-- Exercise directions --
The text of every record, exactly as given and with no pictures, should be your output.

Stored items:
====
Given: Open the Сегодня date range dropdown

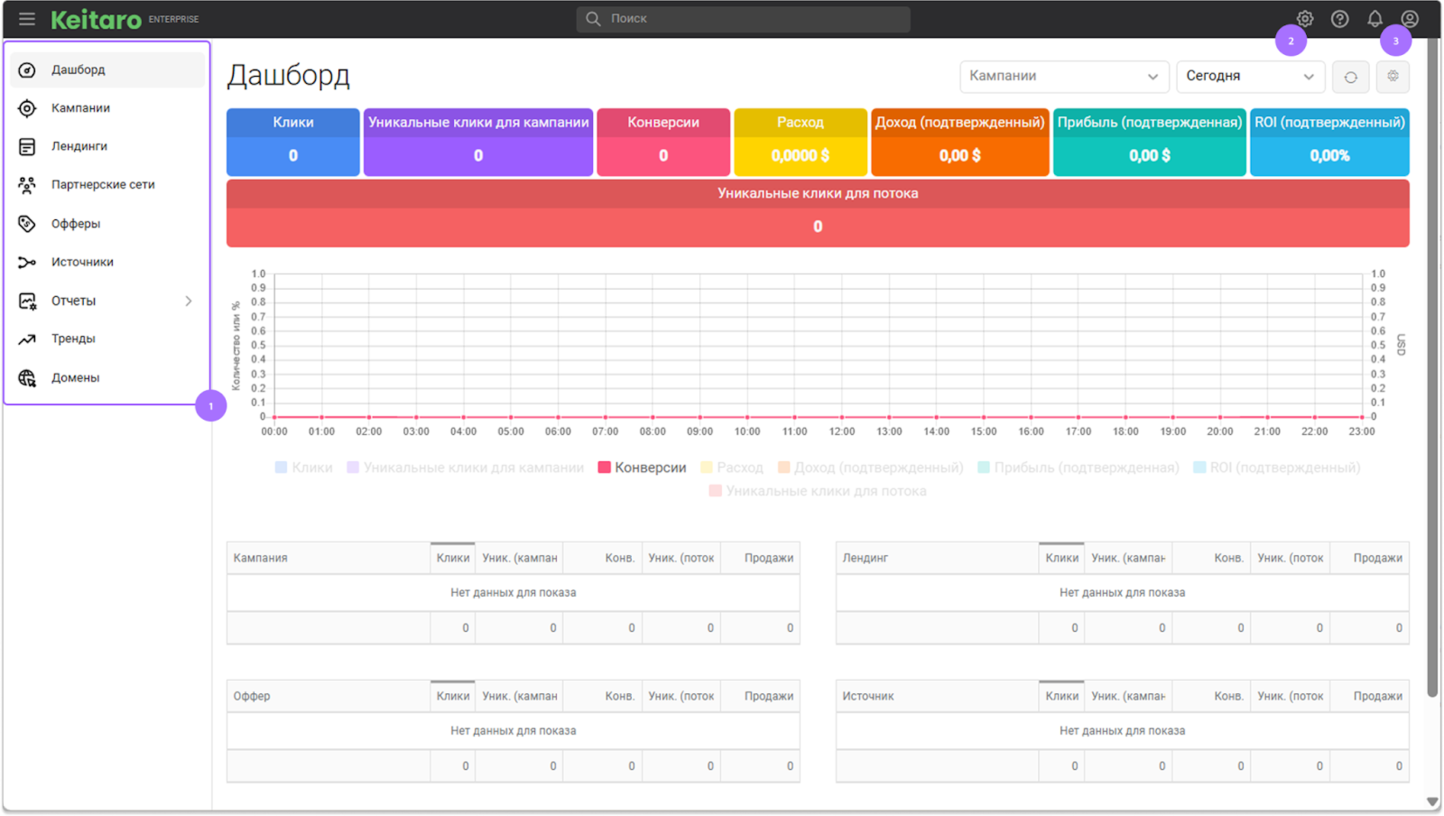Looking at the screenshot, I should coord(1250,76).
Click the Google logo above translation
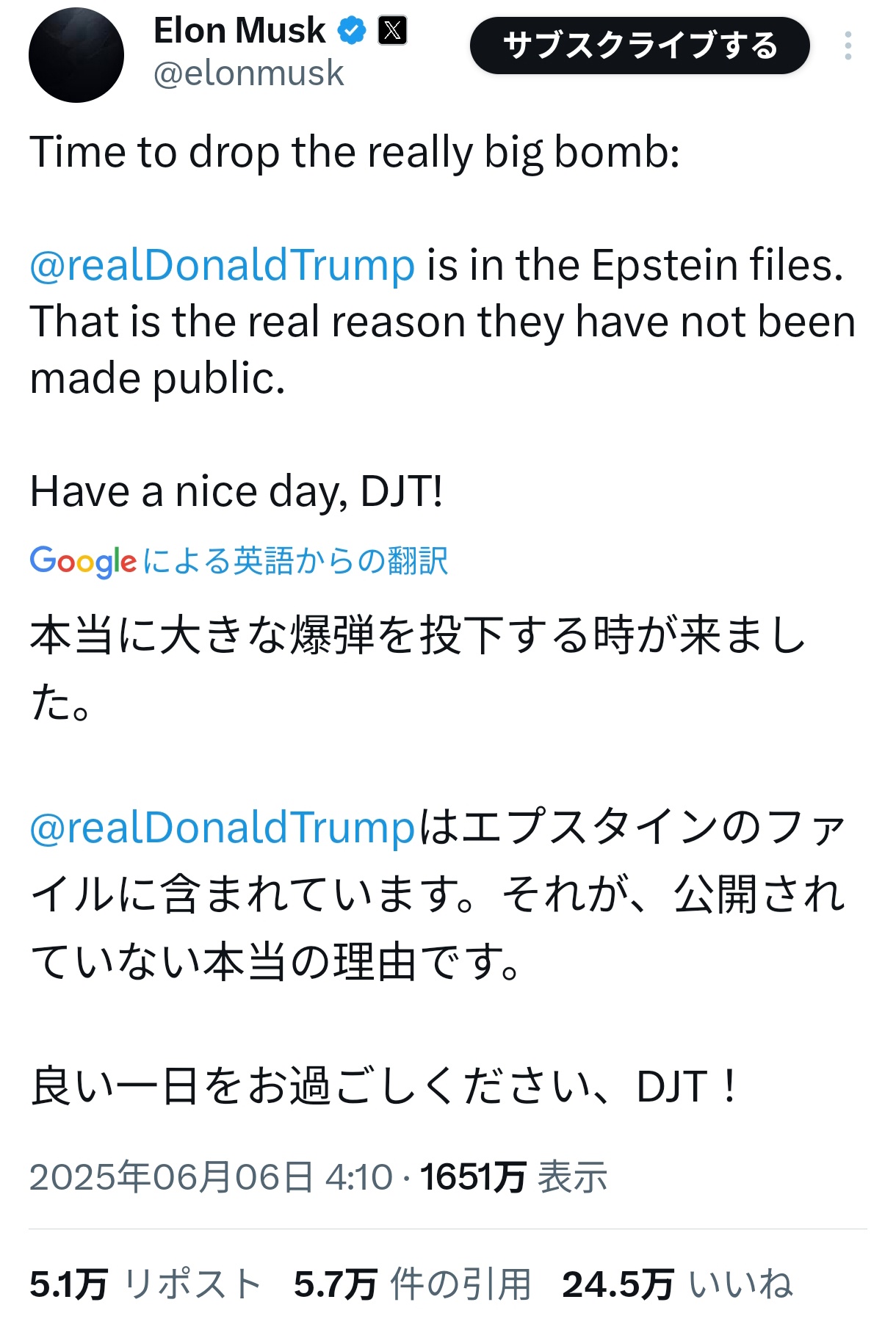The width and height of the screenshot is (896, 1327). point(83,562)
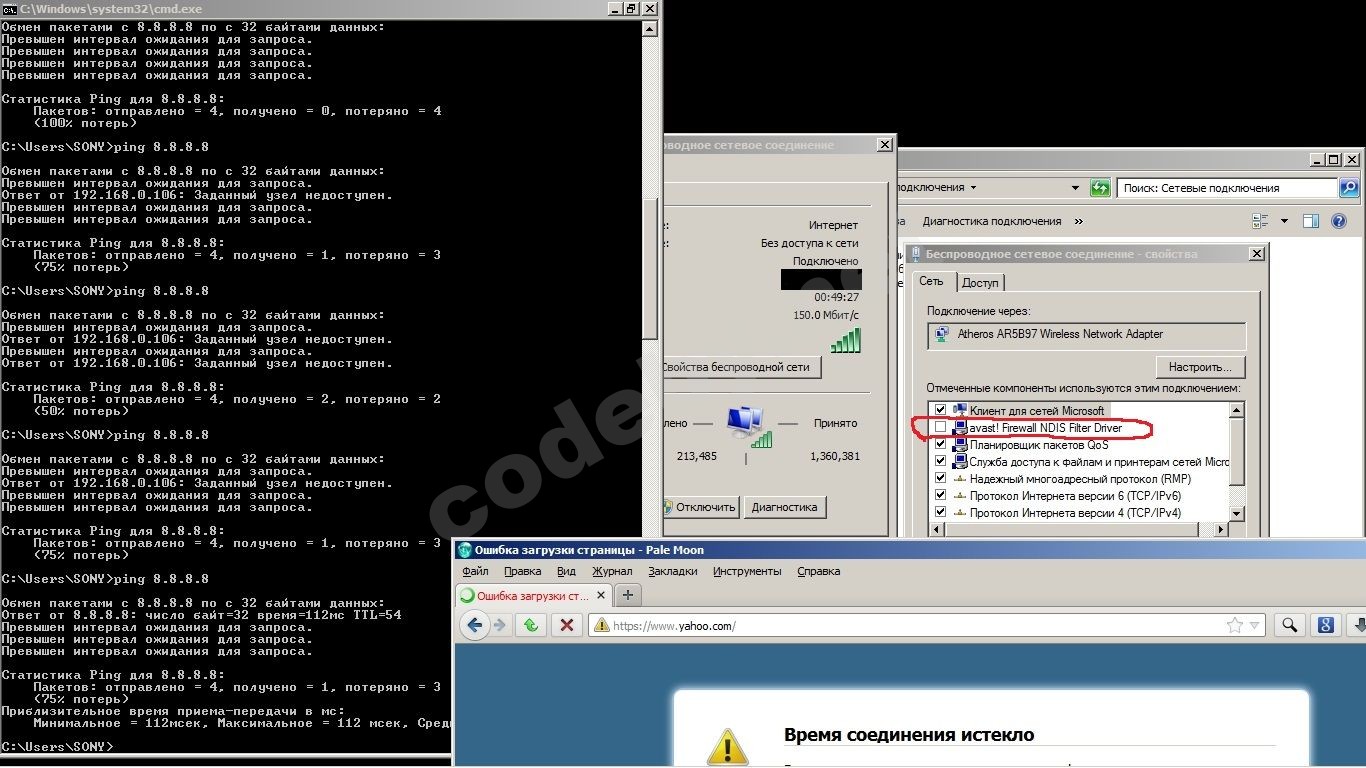Toggle Планировщик пакетов QoS checkbox
This screenshot has height=768, width=1366.
point(940,444)
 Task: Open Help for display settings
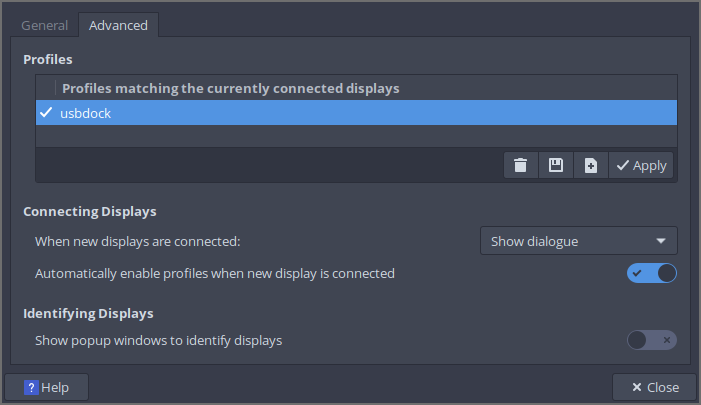[x=47, y=387]
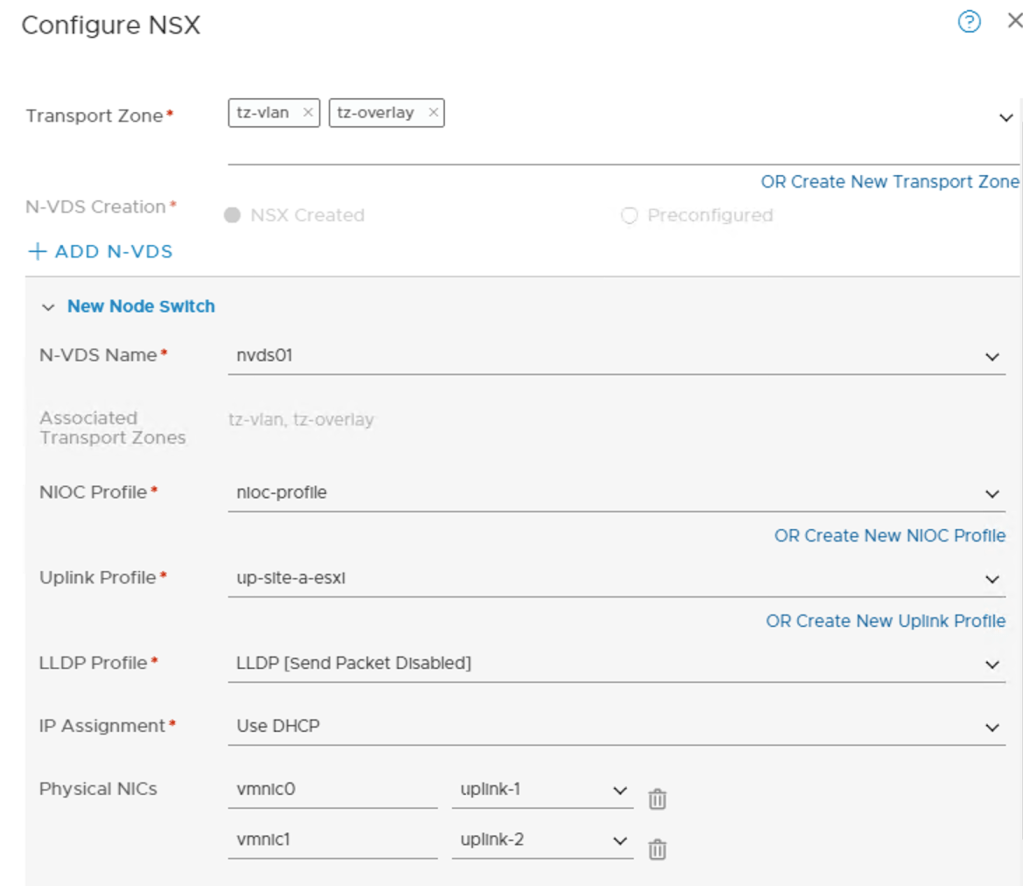Image resolution: width=1023 pixels, height=886 pixels.
Task: Open the uplink-1 dropdown for vmnic0
Action: (618, 788)
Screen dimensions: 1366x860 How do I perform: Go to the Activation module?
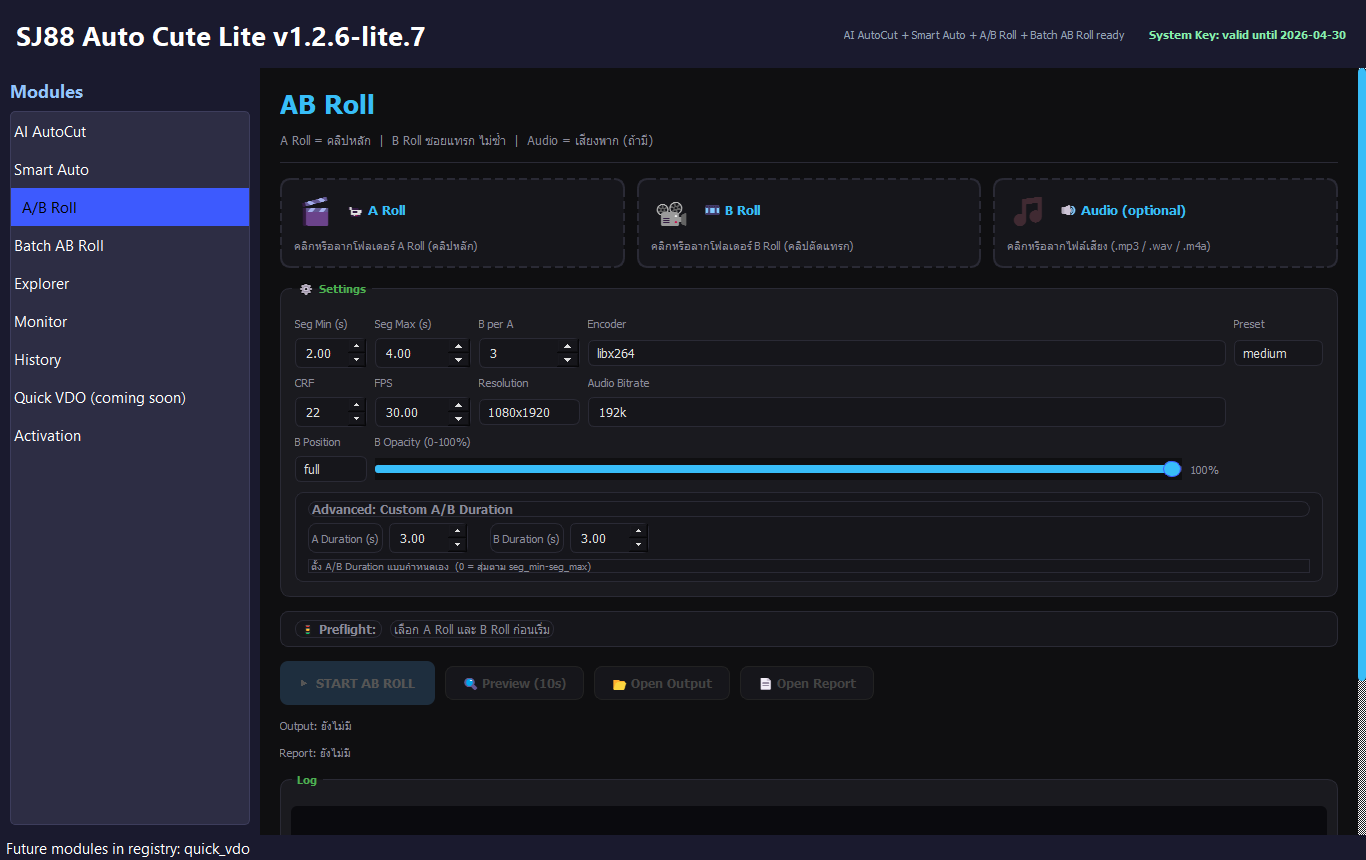coord(47,436)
====
-- Answer to this problem --
Given: Open the Сегодня date range dropdown

Looking at the screenshot, I should coord(1250,76).
Click the Google logo above translation
The width and height of the screenshot is (896, 1327). point(83,562)
Toggle Планировщик пакетов QoS checkbox
This screenshot has height=768, width=1366.
point(940,444)
 Task: Open Help for display settings
[x=47, y=387]
Image resolution: width=1023 pixels, height=886 pixels.
Task: Open the uplink-1 dropdown for vmnic0
Action: (618, 788)
Screen dimensions: 1366x860 How do I perform: Go to the Activation module?
coord(47,436)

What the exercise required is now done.